Convert the material from the line containing "Given: Click the Import asset icon" through the line containing "click(x=716, y=492)" into a two-column CSV with the headers input and output. Give one row for each entry, putting its text and its answer each in a single quoted field with any line breaks replaced by spaces.

[Start]

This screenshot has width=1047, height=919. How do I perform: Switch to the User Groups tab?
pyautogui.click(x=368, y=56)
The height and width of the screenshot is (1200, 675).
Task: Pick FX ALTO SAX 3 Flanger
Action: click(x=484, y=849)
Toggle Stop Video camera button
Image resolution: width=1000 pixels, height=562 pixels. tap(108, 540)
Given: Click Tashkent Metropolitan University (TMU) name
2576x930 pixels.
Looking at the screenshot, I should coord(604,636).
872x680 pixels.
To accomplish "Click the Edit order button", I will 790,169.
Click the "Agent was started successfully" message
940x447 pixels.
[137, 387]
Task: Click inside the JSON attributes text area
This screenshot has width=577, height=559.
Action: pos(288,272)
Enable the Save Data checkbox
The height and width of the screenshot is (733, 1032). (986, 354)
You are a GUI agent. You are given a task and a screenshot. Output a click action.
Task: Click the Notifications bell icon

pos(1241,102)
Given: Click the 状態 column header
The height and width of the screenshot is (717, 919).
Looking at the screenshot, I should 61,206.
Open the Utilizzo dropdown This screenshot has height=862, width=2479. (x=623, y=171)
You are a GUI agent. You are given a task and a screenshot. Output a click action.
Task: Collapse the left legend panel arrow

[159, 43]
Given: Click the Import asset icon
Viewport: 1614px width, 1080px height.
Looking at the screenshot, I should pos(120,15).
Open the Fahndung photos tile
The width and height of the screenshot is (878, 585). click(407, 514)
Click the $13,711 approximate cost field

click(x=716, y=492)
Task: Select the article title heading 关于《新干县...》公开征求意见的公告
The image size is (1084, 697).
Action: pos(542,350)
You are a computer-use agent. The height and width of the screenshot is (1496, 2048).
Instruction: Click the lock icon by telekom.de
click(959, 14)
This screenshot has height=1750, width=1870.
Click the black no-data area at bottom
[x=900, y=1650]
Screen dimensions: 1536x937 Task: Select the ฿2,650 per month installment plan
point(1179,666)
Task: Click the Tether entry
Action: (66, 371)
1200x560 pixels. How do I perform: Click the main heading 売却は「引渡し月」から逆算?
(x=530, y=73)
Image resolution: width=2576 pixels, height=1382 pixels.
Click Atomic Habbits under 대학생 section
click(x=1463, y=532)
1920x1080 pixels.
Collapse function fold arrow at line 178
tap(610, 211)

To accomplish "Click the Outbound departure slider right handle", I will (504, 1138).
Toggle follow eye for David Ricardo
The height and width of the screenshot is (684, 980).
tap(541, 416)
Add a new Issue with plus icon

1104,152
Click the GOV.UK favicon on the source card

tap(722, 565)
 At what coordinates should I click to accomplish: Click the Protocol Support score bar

[End]

* EXPECTED ANSWER
input,output
"Given: Click the Import asset icon Viewport: 1614px width, 1080px height.","Looking at the screenshot, I should pos(120,15)."
"Open the Fahndung photos tile","The width and height of the screenshot is (878, 585). click(407, 514)"
"Click the $13,711 approximate cost field","click(x=716, y=492)"